Also the government’s Indigenous Advancement Strategy funding application states that a prerequisite for receiving funding for Culture & Capability Programmes requires that the outcome be ‘Outcome Progress: towards a referendum on constitutional recognition, participation in society and organisational capacity’ .[2]stronger futures funding requirements

stronger futures funding 2Mainstream public opinion polls are not reflecting the views of First Peoples. The data gathered from the Recognise campaign’s public poll speculated that 87% of First Peoples would vote “yes”. A public Indigenous poll taken by IndigenousX indicated that 32% would vote “yes”, 47% would vote “no”, and 21% were unsure[3]. A recent gathering called by the Victoria government on the 3rd Feb 2016, with a few hundred First Nations Peoples from across Victoria discussed constitutional recognition and concluded with a unanimous motion of “We as Sovereign People reject Constitutional Recognition.”[4]

What is the Government looking to change?

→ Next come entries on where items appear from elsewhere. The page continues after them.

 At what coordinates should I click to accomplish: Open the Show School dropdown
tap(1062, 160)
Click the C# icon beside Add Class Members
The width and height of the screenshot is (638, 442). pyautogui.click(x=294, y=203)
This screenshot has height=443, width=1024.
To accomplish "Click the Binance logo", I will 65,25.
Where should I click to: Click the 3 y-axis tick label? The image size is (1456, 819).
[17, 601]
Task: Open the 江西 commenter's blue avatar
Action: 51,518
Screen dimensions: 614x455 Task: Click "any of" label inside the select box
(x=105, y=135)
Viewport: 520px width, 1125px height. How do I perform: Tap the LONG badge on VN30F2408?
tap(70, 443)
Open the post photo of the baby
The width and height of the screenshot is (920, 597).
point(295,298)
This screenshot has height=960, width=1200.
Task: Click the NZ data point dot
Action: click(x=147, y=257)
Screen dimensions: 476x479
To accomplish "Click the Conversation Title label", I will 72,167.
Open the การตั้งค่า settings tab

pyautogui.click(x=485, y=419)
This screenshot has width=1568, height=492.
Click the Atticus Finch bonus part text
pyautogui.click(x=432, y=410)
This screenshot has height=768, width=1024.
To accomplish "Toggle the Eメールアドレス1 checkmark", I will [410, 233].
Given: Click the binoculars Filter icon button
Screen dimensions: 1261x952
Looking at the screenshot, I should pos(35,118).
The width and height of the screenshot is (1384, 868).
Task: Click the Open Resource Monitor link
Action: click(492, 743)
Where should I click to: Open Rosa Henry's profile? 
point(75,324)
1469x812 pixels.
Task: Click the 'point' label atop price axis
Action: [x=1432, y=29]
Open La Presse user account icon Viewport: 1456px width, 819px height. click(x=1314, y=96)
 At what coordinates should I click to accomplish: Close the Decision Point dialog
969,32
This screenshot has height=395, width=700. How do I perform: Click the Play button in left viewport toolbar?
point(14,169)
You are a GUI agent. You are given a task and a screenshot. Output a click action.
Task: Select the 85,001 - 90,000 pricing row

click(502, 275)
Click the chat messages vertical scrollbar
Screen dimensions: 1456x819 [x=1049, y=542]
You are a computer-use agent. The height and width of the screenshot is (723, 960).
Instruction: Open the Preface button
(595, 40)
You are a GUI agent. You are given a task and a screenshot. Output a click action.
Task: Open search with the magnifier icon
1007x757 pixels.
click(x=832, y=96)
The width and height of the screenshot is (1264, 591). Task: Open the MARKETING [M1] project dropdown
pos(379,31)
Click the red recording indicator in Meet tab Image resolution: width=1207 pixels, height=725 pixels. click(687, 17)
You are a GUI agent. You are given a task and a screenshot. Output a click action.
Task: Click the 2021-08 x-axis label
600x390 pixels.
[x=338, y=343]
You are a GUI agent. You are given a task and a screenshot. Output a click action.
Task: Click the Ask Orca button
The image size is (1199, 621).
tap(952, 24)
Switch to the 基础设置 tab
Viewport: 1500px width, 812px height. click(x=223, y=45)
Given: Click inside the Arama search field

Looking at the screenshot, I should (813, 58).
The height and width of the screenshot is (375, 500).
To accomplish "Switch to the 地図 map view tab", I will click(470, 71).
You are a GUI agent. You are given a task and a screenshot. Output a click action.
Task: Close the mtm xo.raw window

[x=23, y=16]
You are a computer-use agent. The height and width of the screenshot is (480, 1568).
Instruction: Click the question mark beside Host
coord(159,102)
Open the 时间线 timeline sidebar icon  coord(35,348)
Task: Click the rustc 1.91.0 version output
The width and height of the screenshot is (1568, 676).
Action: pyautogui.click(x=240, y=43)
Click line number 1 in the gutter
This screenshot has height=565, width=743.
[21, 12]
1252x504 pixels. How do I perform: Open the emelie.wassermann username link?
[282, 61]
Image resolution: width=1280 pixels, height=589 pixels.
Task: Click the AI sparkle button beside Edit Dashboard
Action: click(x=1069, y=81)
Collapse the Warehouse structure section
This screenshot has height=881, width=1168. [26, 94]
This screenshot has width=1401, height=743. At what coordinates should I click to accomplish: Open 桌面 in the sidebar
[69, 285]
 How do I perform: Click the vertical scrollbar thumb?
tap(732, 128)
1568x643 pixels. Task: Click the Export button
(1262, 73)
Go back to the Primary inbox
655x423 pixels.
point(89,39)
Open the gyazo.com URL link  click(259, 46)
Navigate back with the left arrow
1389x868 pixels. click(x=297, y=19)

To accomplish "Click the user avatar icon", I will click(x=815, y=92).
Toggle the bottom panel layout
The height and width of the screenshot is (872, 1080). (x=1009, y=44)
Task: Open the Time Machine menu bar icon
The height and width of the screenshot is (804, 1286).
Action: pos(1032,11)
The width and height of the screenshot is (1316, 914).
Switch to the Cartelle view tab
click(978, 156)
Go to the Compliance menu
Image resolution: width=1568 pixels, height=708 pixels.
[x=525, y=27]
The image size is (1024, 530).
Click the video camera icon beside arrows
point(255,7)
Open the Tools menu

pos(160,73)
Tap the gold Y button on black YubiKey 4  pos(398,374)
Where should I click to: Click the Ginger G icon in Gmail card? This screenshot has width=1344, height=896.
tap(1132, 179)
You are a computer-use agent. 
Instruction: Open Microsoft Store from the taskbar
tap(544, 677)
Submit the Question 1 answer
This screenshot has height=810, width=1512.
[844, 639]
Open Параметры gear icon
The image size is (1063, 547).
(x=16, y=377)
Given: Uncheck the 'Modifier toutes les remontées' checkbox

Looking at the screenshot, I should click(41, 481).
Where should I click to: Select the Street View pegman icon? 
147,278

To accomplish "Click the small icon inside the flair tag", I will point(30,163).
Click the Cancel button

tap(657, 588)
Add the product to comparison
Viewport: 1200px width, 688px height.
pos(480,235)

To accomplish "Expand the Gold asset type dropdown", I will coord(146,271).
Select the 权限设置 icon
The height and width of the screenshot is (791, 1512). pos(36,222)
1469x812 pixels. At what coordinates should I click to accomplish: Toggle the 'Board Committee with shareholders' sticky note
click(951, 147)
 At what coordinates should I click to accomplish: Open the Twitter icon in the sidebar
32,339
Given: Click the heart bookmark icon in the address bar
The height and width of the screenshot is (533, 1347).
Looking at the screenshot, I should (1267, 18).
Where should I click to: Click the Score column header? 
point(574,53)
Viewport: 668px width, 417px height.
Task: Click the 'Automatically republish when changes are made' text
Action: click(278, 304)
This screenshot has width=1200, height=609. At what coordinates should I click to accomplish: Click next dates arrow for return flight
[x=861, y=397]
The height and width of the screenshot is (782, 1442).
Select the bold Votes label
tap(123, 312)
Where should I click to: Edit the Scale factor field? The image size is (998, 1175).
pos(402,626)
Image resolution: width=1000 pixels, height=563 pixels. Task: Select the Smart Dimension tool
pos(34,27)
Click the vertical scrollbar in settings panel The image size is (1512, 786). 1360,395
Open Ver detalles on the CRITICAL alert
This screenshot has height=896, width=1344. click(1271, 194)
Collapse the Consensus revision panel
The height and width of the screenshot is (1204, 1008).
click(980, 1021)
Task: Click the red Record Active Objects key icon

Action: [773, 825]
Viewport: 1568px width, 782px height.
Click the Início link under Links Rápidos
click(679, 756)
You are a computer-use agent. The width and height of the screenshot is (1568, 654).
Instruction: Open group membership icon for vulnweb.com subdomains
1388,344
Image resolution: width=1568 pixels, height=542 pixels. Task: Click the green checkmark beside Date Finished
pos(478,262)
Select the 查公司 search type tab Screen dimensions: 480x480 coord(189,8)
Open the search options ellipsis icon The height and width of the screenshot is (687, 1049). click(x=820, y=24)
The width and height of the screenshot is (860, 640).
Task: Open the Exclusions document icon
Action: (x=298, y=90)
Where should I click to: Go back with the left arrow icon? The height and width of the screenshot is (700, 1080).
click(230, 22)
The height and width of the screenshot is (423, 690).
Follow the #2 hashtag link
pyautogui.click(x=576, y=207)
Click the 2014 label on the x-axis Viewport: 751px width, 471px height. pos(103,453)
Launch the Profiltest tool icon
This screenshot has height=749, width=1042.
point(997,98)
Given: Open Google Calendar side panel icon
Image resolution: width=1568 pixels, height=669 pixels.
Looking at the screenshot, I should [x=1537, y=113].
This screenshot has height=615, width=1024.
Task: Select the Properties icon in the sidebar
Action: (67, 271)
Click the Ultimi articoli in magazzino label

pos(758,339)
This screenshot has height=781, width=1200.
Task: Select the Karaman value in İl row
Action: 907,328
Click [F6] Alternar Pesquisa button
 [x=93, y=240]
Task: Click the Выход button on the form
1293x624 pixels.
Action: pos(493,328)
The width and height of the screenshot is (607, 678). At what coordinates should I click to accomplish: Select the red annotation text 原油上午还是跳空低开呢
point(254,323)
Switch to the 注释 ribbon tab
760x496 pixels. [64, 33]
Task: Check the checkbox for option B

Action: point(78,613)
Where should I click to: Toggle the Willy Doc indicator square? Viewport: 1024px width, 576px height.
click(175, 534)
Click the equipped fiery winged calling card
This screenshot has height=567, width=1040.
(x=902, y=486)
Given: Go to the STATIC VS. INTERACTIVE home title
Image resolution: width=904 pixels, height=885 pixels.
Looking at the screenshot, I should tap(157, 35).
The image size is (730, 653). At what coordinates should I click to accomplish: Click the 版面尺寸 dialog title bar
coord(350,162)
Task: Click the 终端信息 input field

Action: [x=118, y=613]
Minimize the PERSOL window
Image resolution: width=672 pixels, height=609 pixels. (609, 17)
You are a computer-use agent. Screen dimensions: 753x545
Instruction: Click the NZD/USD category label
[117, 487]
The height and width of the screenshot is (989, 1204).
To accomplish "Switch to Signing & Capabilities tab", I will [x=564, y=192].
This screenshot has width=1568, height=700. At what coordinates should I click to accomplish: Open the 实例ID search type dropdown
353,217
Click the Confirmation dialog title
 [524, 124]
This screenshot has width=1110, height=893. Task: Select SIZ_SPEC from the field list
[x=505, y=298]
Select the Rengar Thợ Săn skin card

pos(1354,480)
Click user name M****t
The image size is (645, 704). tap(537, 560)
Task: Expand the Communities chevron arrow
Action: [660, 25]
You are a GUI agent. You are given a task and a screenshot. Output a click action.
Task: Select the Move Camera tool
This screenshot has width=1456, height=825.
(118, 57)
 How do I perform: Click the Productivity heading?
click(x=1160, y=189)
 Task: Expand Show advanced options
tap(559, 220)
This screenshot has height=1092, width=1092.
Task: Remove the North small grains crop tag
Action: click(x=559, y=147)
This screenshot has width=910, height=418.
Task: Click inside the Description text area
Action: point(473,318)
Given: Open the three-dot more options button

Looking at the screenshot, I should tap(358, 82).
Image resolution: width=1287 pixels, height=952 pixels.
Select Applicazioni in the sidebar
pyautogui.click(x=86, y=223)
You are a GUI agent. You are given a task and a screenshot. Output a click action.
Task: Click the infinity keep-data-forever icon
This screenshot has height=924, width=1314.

The Australian Parliament was seeking to hold the referendum to coincide with the 50th anniversary of the 1967 referendum (May 27, 1967). The three main sections of the constitution that have been recommended for amendments in the referendum are:

  • An addition to give: Recognition of Australia’s First Peoples (in the Preamble/outside the body in a Declaration of Recognition/or in the body).
  • Removing Section 25 which can disqualify people on the basis of race from voting.
  • Amending Section 51(xxvi) which enables the government to legislate on the basis of race and create special laws exclusively for them. Race Powers of Parliament.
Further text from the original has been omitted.